Friday, March 21, 2014

String Processing: Compose Last Name + First Initial and Create Email Address

String Processing: Compose First Name + First Initial and Create Email Addresses

I've imported a List of teacher's names. Now I need to create usernames and email addresses for them to upload to an app. Here is the List; note there are nested Lists within it.

In[226]:= teacherNames={{{"Bazan, Dorothy","Bleakney, Tom"},{"Calorio, Marie","Cardoso, Brian","Carpenito, Courtney","Carton, Jacqueline"},{"Coffey, Tara","Conaty, Thomas"}},{{"Davenport, Joseph","DiSabatino, Jennifer"},{"Doran, Robert","Dsida, Terri"},"Eramo, Paula","Needle, Julie",{"O'Connell, Marisa","O'Neil, Christopher"}}};

The nesting is just going to get in the way so let's remove extra braces with Flatten. Incidentally, you need not hesitate to build up deeply nested Lists in a function and then Flatten them all at once, which is very fast. To keep seeing these names as Strings, we Postfix InputForm to display the quotation marks.

In[227]:= teacherNamesFlattened=Flatten@teacherNames;teacherNamesFlattened//InputForm

Out[227]//InputForm=
{"Bazan, Dorothy", "Bleakney, Tom", "Calorio, Marie", "Cardoso, Brian",
 "Carpenito, Courtney", "Carton, Jacqueline", "Coffey, Tara", "Conaty, Thomas",
 "Davenport, Joseph", "DiSabatino, Jennifer", "Doran, Robert", "Dsida, Terri",
 "Eramo, Paula", "Needle, Julie", "O'Connell, Marisa", "O'Neil, Christopher"}

Let's lose the apostrophes. It's as simple as using a replacement Rule sending apostrophe to no character ("" ' "" -> ""). Without InputForm we don't see the quotation marks, but unless we use ToExpression to convert it, a String remains a String forever.

In[228]:= teacherNamesFlattenedCleaned=StringReplace[teacherNamesFlattened,"'"->""]
Out[228]= {Bazan, Dorothy,Bleakney, Tom,Calorio, Marie,Cardoso, Brian,Carpenito, Courtney,Carton, Jacqueline,Coffey, Tara,Conaty, Thomas,Davenport, Joseph,DiSabatino, Jennifer,Doran, Robert,Dsida, Terri,Eramo, Paula,Needle, Julie,OConnell, Marisa,ONeil, Christopher}

To compose usernames, we'll use a standard format, for instance, lastName + firstInitial. We use StringReplace, which takes one or more replacement Rules as arguments. We construct a pattern using deconstructed pieces of the first and last name. Note that named Blank patterns work in this type of String pattern matching.

Since I'm now going to perform several operations on the source List, for clarity, I will use Postfix with Function syntax and avoid deeply nested, hard-to-read code. The rationale behind this syntax is in A New Mathematica Programming Style Part 2..

This code works, but what is going wrong?

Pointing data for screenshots
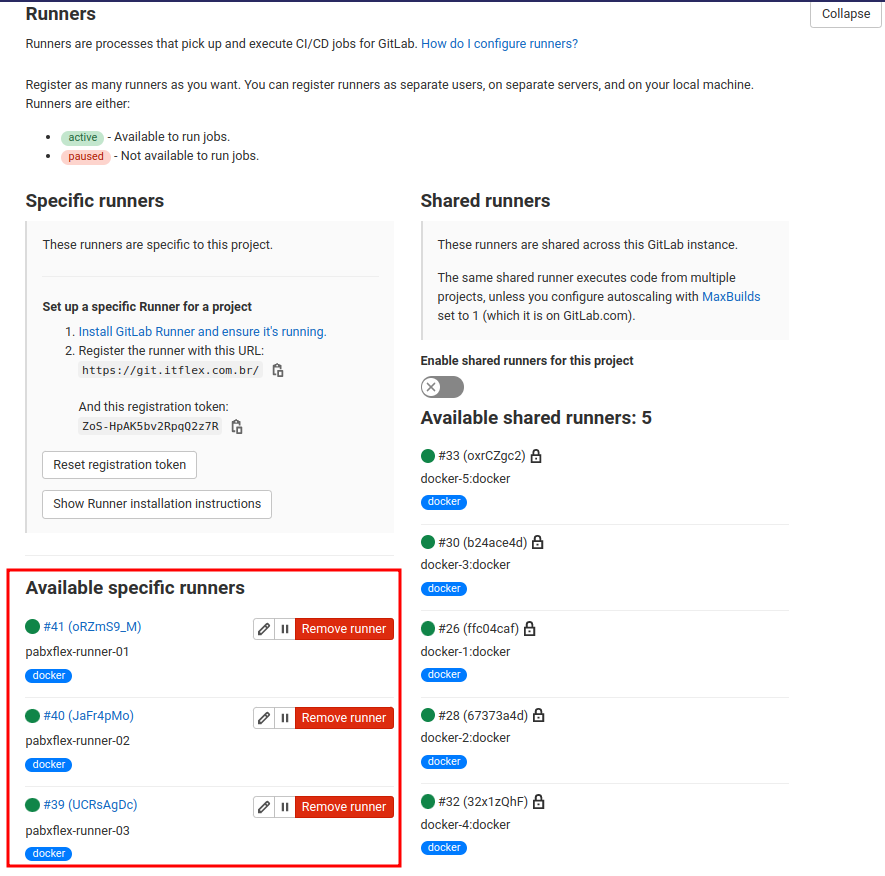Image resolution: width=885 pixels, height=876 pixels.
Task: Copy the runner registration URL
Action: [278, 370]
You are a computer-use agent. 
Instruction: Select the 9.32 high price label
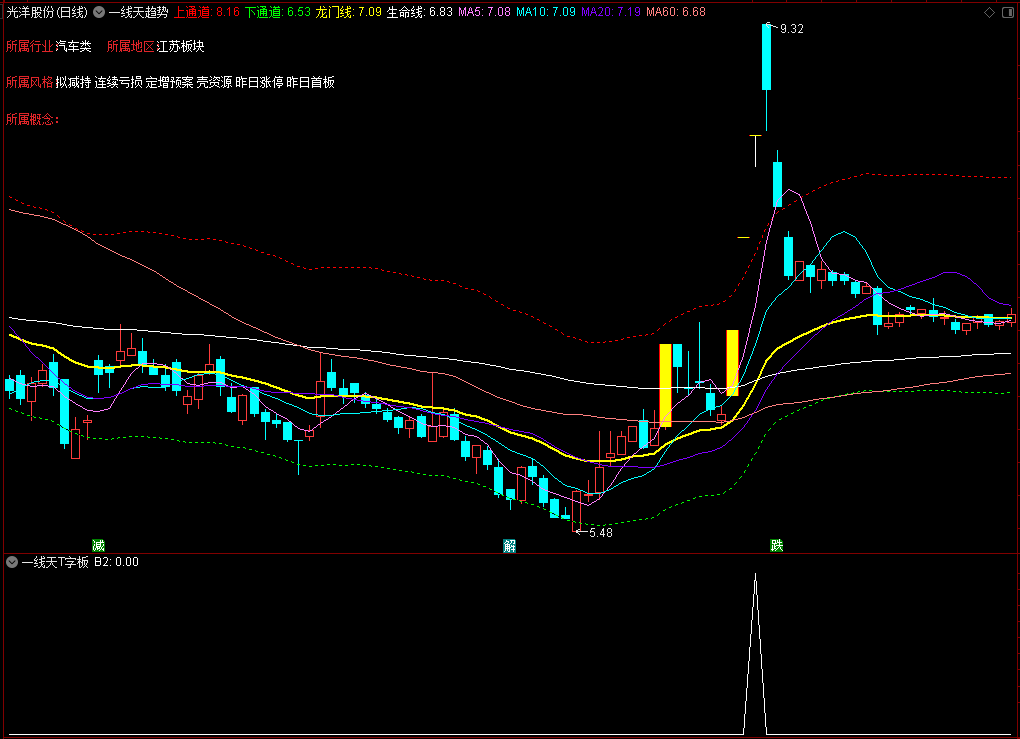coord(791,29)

- Set exercise A: In two sentences, summarize the Mathematica string-processing post.
- Set exercise B: Carry on the Mathematica string-processing post from the point at which it stops.
The entries have no connection to the Mathematica string-processing post.

- Exercise response A: The post starts from a nested List of teacher names that must be turned into usernames and email addresses for an app, flattens it with Flatten, and uses InputForm to keep the quotation marks visible. It then removes the apostrophes with StringReplace and a replacement Rule and prepares to compose usernames in a lastName + firstInitial format with StringReplace, named Blank patterns, and Postfix with Function syntax.

- Exercise response B:
In[229]:= userNames=teacherNamesFlattenedCleaned//StringReplace[#,lastName__<>", "<>firstName__:>lastName<>First@Characters@firstName]&

During evaluation of In[229]:= StringJoin::string: String expected at position 1 in lastName__<>, <>firstName__. >>
During evaluation of In[229]:= StringJoin::string: String expected at position 3 in lastName__<>, <>firstName__. >>

Out[229]= {BazanD,BleakneyT,CalorioM,CardosoB,CarpenitoC,CartonJ,CoffeyT,ConatyT,DavenportJ,DiSabatinoJ,DoranR,DsidaT,EramoP,NeedleJ,OConnellM,ONeilC}

The error is due to using StringJoin ("<>") correctly to compose the deconstructed Strings but incorrectly to deconstruct them with patterns. Using the correct operator, StringExpression ("~~") solves the problem. Also let's convert the usernames to all lower case. Since ToLowerCase is Listable, we don't need to Map it over all the usernames.

In[230]:= userNames=teacherNamesFlattenedCleaned//StringReplace[#,lastName__~~", "~~firstName__:>lastName<>First@Characters@firstName]&//ToLowerCase

Out[230]= {bazand,bleakneyt,caloriom,cardosob,carpenitoc,cartonj,coffeyt,conatyt,davenportj,disabatinoj,doranr,dsidat,eramop,needlej,oconnellm,oneilc}

We can just as easily compose usernames with a reversed form, firstInitial + lastName.

In[231]:= userNames2=teacherNamesFlattenedCleaned//StringReplace[#,lastName__~~", "~~firstName__:>First@Characters@firstName<>lastName]&//ToLowerCase

Out[231]= {dbazan,tbleakney,mcalorio,bcardoso,ccarpenito,jcarton,tcoffey,tconaty,jdavenport,jdisabatino,rdoran,tdsida,peramo,jneedle,moconnell,coneil}

To compose email addresses, in a similar fashion, we'll use a template form, firstName.lastName@schoolDomain.org.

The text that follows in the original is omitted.